I have looked at it a little bit, the Q check looks bad but white seems to hold. There are some tricky sacks in this for black if he is a bold player. SOme of them involve sacking the R on a8 with the B on e7 (not d6 as played here). Here is an amusing miniature that illustrates that theme; as with most miniatures it is more for amusement purposes and there are probably a lot of unsound moves in here:

1. e4 e5 2. f4 exf4 3. Nc3 Qh4+ 4. Ke2 Nc6 5 NF6 Qh5 6 Nd5 Be7 7 Nxf7+ Kd8 8 Nxa8 Nd4+ 9 Ke1 Bh4+ 10 Nxh4 Qxh4+ 11 g3 fxg3 etc.

Jan-02-03  drukenknight: BTW: what is supposed to be the continuation in the final position?
Jan-02-03  mdorothy: well.. black's down a bishop for a pawn. I think thats enough to resign against spassky.. but I haven't found any definate line that I'd stick to yet.
Jan-03-03  ughaibu: Spassky can force off the queens then I think he should win quite easily.
Jan-04-03  drukenknight: It's was a trick question. Furman lost this one on time! (according to Neil MacDonald in The Kings Gambit: A Modern View...)

But I guess you are right, the game looks lost anyhow.

What about 13...Qf5+? Shouldnt black keep attacking rather than trying to regroup?

Its funny that SPassky moves his K to d3 in this game; in the miniature I mention above, white would be better off moving the K to d3 on the 9th move.

Jan-04-03  judokausa1: Actually in the king's gambit the removal of the f pawn is a must. In addition strange king moves such as Kd3 are common. Also I would warn anyone that plays the black side of the KG to be very careful about early queen checks. While it might seem good very often white forces the queen to move with tempo and quickly builds an attack on the f file. IMO one of the hardest defenses to deal with is the declined Bc5 line and the Be7 line in the accepted. Both are very sound and very irksome. Also I would suggest Gallagher's book winning with the king's gambit if you want futher info.
Jan-04-03  drukenknight: yes the Cunningham line 2...exf4 3 Nf3 Be7 is tough to handle.

Most white players will allow an immediate check on h4 by the B but only for one move. SOmetimes I will fortify the h4 spot as white by moving h4 and holding that pawn w/ R/B.

Oct-08-03  drukenknight: it looks like 8...Bxf3+ and white has to recapture with the pawn because whites Q is loose.
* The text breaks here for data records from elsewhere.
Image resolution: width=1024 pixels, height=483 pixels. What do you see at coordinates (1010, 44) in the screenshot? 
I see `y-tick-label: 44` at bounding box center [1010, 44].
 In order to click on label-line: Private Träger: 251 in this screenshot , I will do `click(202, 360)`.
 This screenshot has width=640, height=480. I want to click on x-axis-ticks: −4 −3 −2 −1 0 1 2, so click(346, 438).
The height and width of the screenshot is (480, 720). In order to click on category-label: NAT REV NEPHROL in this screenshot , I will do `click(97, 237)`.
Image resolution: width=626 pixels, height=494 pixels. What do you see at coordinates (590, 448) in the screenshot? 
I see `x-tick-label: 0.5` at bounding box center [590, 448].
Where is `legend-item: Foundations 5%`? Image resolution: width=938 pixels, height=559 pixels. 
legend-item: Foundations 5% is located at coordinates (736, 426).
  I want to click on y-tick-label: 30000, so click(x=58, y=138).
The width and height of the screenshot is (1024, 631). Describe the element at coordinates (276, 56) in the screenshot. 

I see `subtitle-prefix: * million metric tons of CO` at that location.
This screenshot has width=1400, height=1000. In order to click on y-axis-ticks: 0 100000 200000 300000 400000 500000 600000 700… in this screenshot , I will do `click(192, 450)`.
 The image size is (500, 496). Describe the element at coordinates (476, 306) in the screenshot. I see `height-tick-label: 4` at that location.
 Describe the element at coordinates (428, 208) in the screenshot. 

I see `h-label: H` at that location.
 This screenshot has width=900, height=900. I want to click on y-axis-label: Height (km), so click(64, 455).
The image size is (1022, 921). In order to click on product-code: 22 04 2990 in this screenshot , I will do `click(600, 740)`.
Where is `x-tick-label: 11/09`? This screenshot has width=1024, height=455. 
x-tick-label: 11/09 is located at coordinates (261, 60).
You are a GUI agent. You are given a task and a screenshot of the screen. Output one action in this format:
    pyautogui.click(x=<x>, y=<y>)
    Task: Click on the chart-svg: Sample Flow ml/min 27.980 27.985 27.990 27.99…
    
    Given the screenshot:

After Bxf4 the Q is held.
Sep-11-04  Hidden Skillz: 4.Ke2..that is just painful to look at..Bd6 blunder??
Sep-11-04  Swindler: Isn't this Steinitz gambit in the Vienna? Refuted a long time ago if I remember correctly.
Dec-08-04  InspiredByMorphy: 14. ...cxd6? Black should have played 14. ...Nc5+ or 14. ...Qf5+ It looks to me as though black then has an attack.
Dec-08-04  drukenknight: Hey speaking of Mason var. looks at this odd Kings Gambit from a few minutes ago. Features the quiet d4 and looks similar, strange pawn formation after 5 moves, but crap computer says its okay.

1. e4 e5
2. f4 exf4
3. Nf3 g5
4. d4 Qe7 (only one game I found w/ this move, Bowdler/Bourdelais 1788?)

5. Nc3 (Bowdler played Bd3) g4
6. Ne5 Qh4+
7. Kd2 Qf2+
8. Kd3 Nc6
9. Nb5 Nxe5+
10. dxe5 Qc5

still a good game, white finally messed up and was going to exchange pieces, at the same time I had a check and he left his B en prise...

Dec-09-04  sneaky pete: <drukenknight> You are referring to D Bowdler vs De Beaurevoir, 1788. 4.d4 .. is called Rosentreter gambit. The main line 4... g4 5.Ne5 Qh4+ 6.g3 fxg3 7.Qxg4 .. was developed in the 1880ies. 4... Qe7 is a loss of time if black continues 5.. g4 etc.
Dec-09-04  drukenknight: OH that's Rosentreter? I've heard of it. It's like an appendix in the Kings gambit book on the shelf. See ...g4 I would normally play myself against the main lines, but lately everyone's been playing Bc4 so naturally Ive been putting the Q out there on e7. I figured that would be a good place for her, but now I think about it maybe 4...d6?
Nov-01-06  PolishPentium: A suggestion for Black: 21...Nxb4+. Oh wait, never mind. The King moves out of check and creates a discovered check by the White Q on the exposed file against the opposing King.

Sigh, my great ideas always turn out to be not-so-great...^^

Apr-02-08  benba57: Don't worry PolishPentium, everyone has considered that move in this game.
Sep-10-12  BishopofBlunder: I love the King's Gambit. But then, I also prefer black & white films.
Nov-16-14  ToTheDeath: Steinitz was smiling down on Boris for this one.